Space shuttle Endeavour: 'An incredible ship'
25 missions and 122 million miles for 'amazing vehicle'
In January 1998, the spacecraft visited Russia's Mir space station, and in December of that year had the honour of carrying out the first International Space Station flight, which saw the Unity module (bottom of pic) released from its cargo bay and mated with the Russian Zarya control module (seen orbiting).
The shuttle subsequently returned to the ISS 11 times.
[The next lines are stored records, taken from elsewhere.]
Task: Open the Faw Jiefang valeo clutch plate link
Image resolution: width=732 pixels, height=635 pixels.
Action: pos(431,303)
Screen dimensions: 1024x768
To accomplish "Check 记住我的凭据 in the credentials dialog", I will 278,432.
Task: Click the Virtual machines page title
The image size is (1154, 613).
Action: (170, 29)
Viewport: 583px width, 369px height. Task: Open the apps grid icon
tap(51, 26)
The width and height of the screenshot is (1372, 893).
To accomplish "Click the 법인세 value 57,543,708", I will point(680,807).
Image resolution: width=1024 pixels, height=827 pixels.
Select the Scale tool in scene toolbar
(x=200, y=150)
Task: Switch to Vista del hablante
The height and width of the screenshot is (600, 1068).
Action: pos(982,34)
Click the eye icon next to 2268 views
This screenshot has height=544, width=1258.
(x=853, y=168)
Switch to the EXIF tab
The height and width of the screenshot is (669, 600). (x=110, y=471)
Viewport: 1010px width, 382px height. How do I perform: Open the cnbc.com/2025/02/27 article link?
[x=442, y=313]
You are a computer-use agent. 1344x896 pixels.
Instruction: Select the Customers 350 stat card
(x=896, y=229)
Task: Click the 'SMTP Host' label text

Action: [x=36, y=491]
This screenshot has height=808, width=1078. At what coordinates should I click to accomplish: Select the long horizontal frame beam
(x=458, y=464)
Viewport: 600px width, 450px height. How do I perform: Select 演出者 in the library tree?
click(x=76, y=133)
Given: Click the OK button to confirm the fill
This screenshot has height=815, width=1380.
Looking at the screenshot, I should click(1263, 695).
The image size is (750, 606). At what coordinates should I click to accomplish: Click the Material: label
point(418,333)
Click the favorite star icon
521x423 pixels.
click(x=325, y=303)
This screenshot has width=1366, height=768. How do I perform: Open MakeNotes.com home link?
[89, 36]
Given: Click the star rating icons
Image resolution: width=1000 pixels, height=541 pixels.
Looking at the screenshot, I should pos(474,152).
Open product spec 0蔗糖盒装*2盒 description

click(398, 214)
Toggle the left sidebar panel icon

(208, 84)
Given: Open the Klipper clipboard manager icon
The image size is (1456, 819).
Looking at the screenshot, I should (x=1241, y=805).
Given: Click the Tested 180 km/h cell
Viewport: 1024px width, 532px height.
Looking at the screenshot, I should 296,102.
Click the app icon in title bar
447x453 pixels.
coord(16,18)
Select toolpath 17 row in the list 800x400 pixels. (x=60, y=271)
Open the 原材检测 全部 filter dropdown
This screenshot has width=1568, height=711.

Between 2000 and its swansong STS-134 mission to deliver the Alpha Magnetic Spectrometer to the orbiting outpost, the spacecraft also dropped off solar arrays, the P1 Integrated Truss Segment, the Dextre Robotics System, and the Tranquility node.
The highlight of Endeavour's multiple voyages to the ISS came, as far as the public was concerned, during 2008's STS-126, when spacewalker Heidemarie Stefanyshyn-Piper dropped her toolbag, consigning it to a fiery death in Earth's upper atmosphere.
By the time Endeavour trundled to a halt at Kennedy Space Center yesterday, it had "spent 299 days in space, orbited Earth 4,671 times and traveled 122,883,151 miles".
It will now be prepared for display at the California Science Center in Los Angeles, while NASA gets ready to bring the shuttle era to a close with the final mission of Atlantis on 8 July.
NASA Administrator Charles Bolden said today: "We are very proud of Endeavour's legacy, and this penultimate flight of the space shuttle programme once again demonstrated the amazing skill and dedication of our astronauts and the entire workforce.
"As we begin the transition from the shuttle programme to the commercial transportation of our crews and cargo, our ability to tackle big challenges remains steadfast and will ensure that NASA reaches even more destinations farther in the Solar System."